▸ Direction
Format as a JSON list of strings the lines of the entries below, one string per line and no blank lines. Begin at the line that has "Accept All Cookies (542, 2470)" and stop after the last line of the entries.

▸ Supplied entries
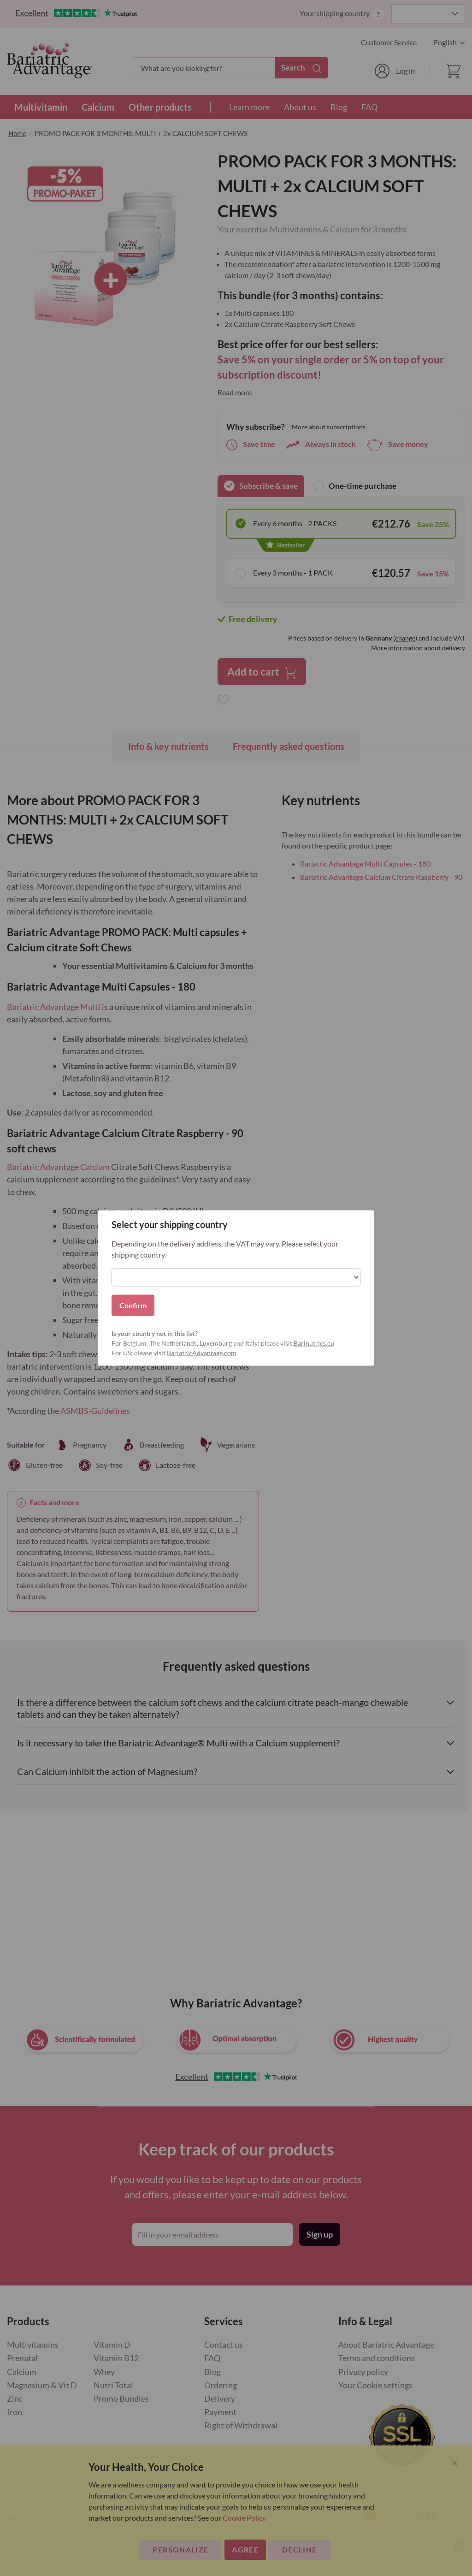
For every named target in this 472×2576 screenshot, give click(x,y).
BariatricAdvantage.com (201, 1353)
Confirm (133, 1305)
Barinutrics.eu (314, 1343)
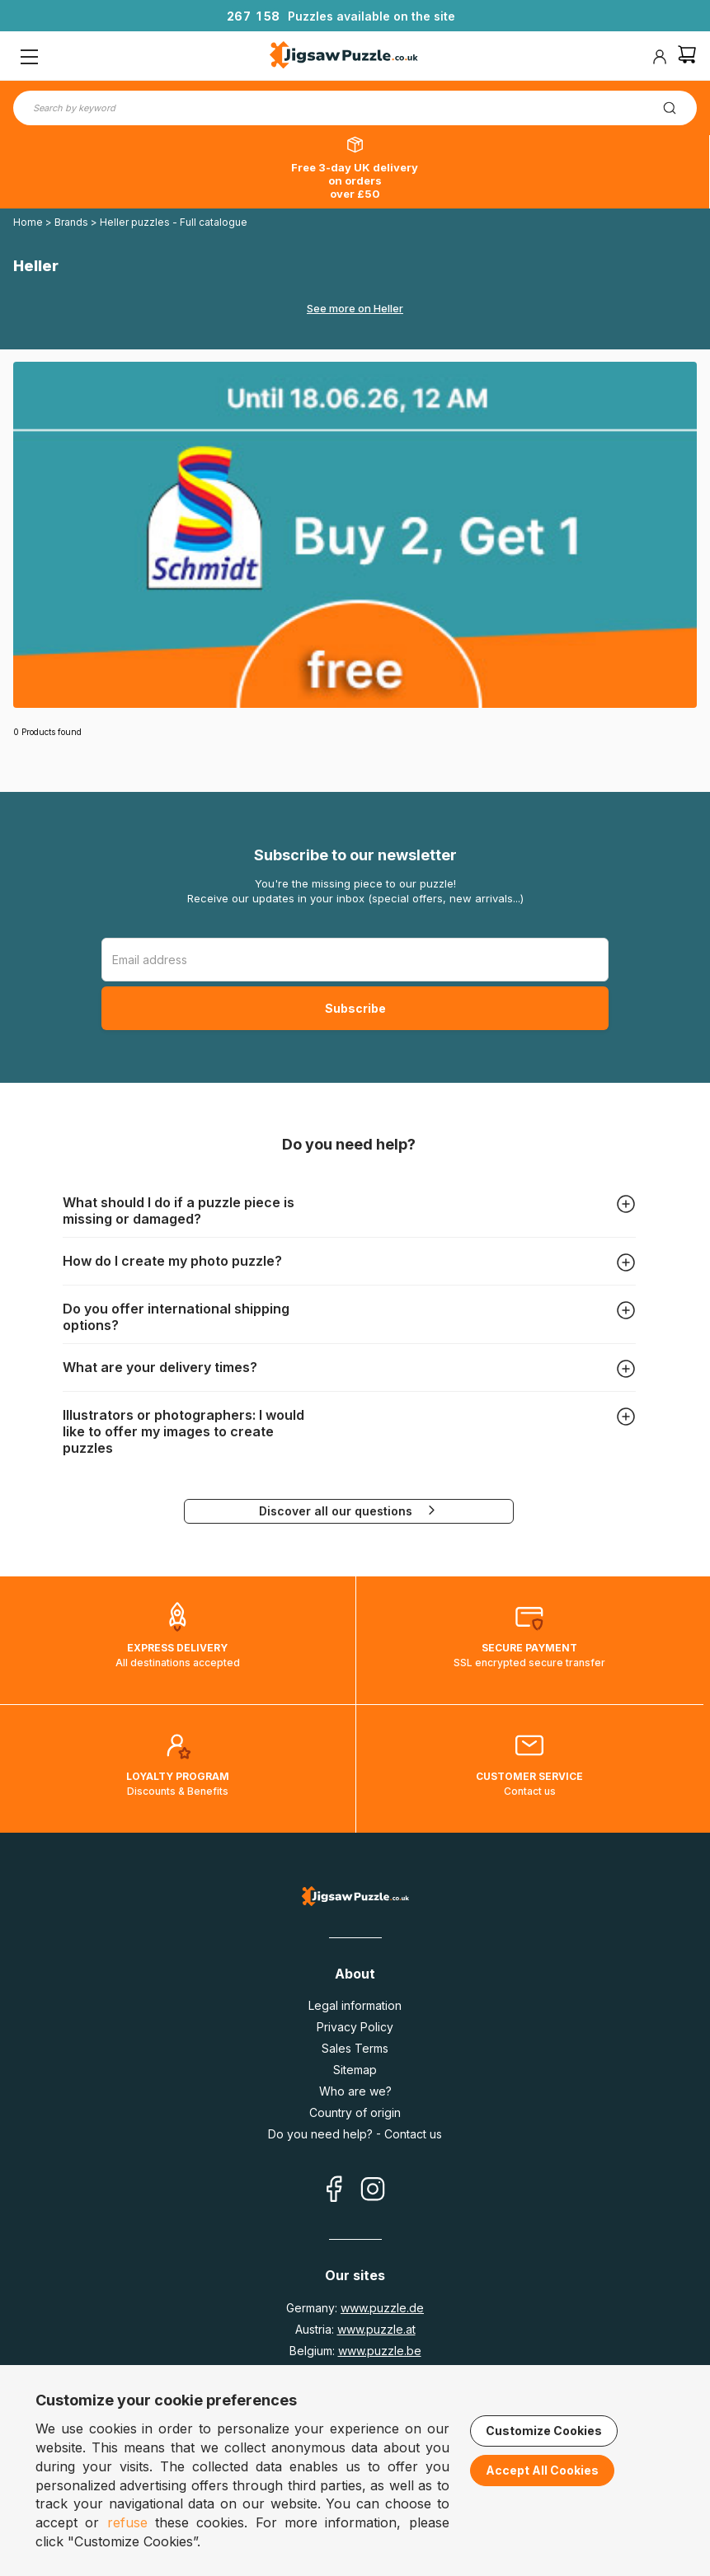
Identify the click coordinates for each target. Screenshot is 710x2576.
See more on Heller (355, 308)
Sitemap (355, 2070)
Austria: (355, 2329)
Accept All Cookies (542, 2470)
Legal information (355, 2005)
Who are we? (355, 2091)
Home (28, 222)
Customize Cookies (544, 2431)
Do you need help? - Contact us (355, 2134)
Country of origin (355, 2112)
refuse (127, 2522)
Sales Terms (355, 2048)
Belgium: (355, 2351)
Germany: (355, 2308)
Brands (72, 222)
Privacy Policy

▸ Completed task
[
  "Accept All Cookies (542, 2470)",
  "Legal information (355, 2005)",
  "Who are we? (355, 2091)",
  "Home (28, 222)",
  "Customize Cookies (544, 2431)",
  "Do you need help? - Contact us (355, 2134)",
  "Country of origin (355, 2112)",
  "refuse (127, 2522)",
  "Sales Terms (355, 2048)",
  "Belgium: (355, 2351)",
  "Germany: (355, 2308)",
  "Brands (72, 222)",
  "Privacy Policy"
]